O antropólogo Henyo Trindade Barreto, coordenador de programa do IEB (Instituto Internacional de Educação do Brasil), organização que atua junto a povos indígenas e povos tradicionais, cita o exemplo da Terra Indígena Cajuhiri-Atravessado.
Segundo Barreto, a TI Cajuhiri-Atravessado foi identificada pelo antigo Projeto Integrado de Proteção às Populações e Terras Indígenas da Amazônia Legal (PPTAL), encerrado em 2008. O PPTAL fazia parte do Programa Piloto para Proteção das Florestas Tropicais do Brasil (PPG7), do governo brasileiro.
A Amazônia Real apurou que em 2011, o Ministério Público Federal do Amazonas instaurou um inquérito civil público que incluía vários aspectos relacionados à TI Cajuhiri-Atravessado, entre eles o impacto do gasoduto Coari-Manaus. O MPF também pedia informações atualizadas acerca da situação do processo de demarcação da Terra Indígena Cajuhiri-Atravessado.
Procurada, a assessoria de imprensa do MPF disse que o inquérito foi arquivado em setembro de 2015 quando o órgão foi informado pela Funai sobre a finalização do processo demarcatório que resultou na homologação de Cajuhiri-Atravessado.
Segundo a assessoria do MPF, foi aberto um novo procedimento. O atual inquérito é para “apurar a efetiva inserção do componente indígena nos estudos de impacto ambiental do Poliduto Urucu/Coari e acompanhar a implementação de medidas compensatórias e indenizatórias devidas pela Petrobras em favor da Comunidade e Terra Indígena Cajuhiri-Atravessado”.
O caso de Tabocal também é um indicador da morosidade nas homologações de terras indígenas no Brasil. A reserva foi reconhecida pelo governo brasileiro em 2006, quando o ministro da Justiça era Marcio Thomaz Bastos. Naquele ano, Tabocal foi considerada como “de posse permanente dos Mura” (leia aqui).
Segundo dados do ISA, a Terra Indígena Banawá foi identificada em 1991. A área teve uma revisão, até que foi demarcada em 2004. Somente agora, 11 anos depois, é que foi homologada.
Os indígenas Banawá habitam uma área de forte pressão de invasores nas áreas de pesca, caça e roçado. Em 2010, o grupo de pesquisa Nova Cartografia Social da Amazônia (PNCSA), da Universidade Federal do Amazonas (UFAM), publicou um fascículo com depoimentos de indígenas do município de Canutama, entre eles os Banawa, os Apurinã e os Paumari (leia aqui)

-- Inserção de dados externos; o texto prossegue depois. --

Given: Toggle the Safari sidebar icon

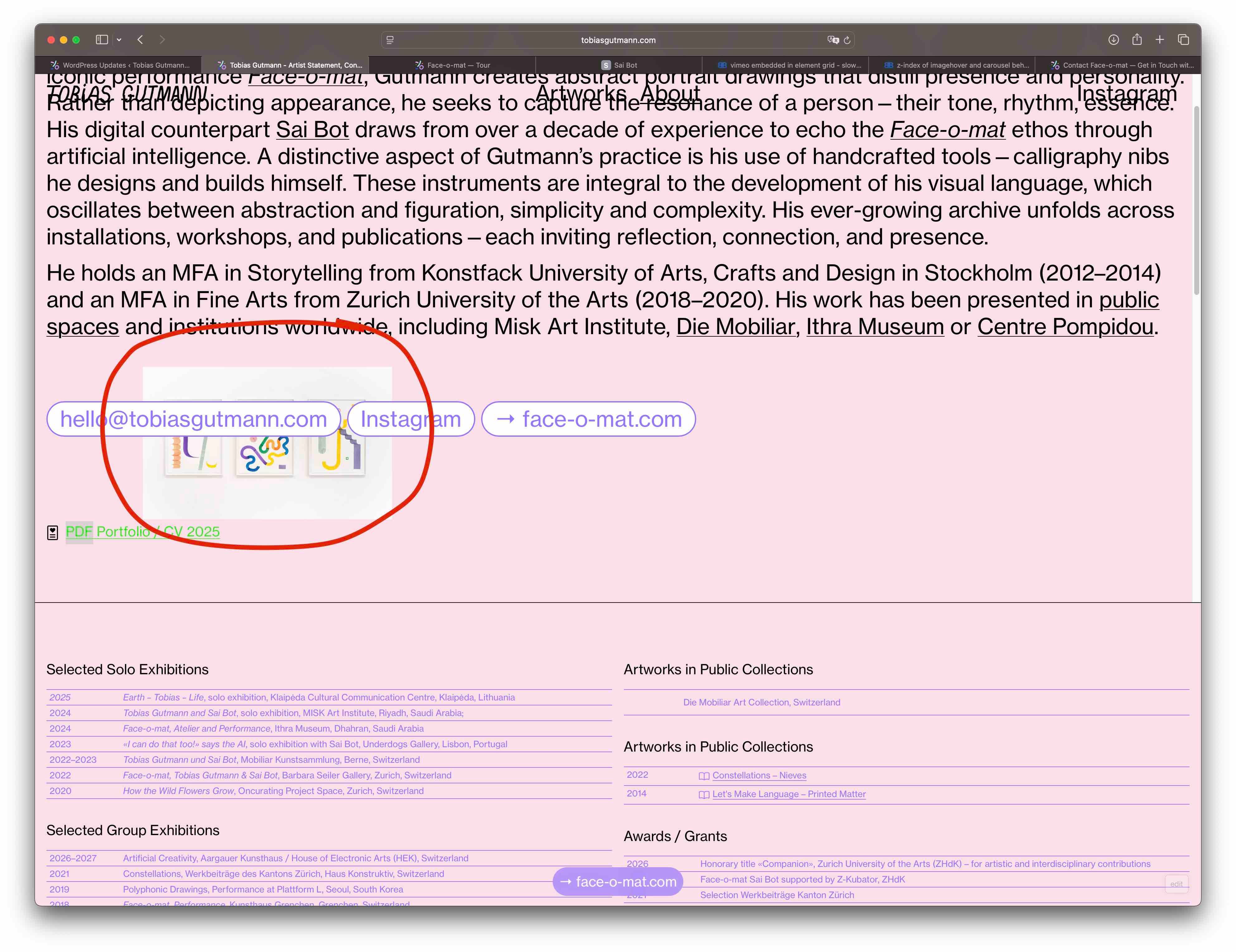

A Terra Indígena Arary, do povo Mura, teve sua posse declarada e garantida pelo governo brasileiro em 2009, quando então se iniciou o processo demarcatório, homologado em 2015.
A Amazônia Real perguntou da assessoria de imprensa da Funai a respeito das outras terras indígenas que aguardam homologação. A assessoria disse que não tinha essa informação e sugeriu que a reportagem entrasse em contato com a Presidência (da República), uma vez que as homologações são atos relacionados à assinatura da presidente.
Os procedimentos demarcatórios das terras indígenas no Brasil são regulamentados pelo Decreto 1775/96. Leia o decreto na íntegra.
Terras ameaçadas por invasores e obras
Durante a 1ª Conferência Nacional de Política Indigenista que aconteceu nesta semana em Brasília, pressionada pelos povos indígenas, a presidente Dilma anunciou que homologaria novos territórios.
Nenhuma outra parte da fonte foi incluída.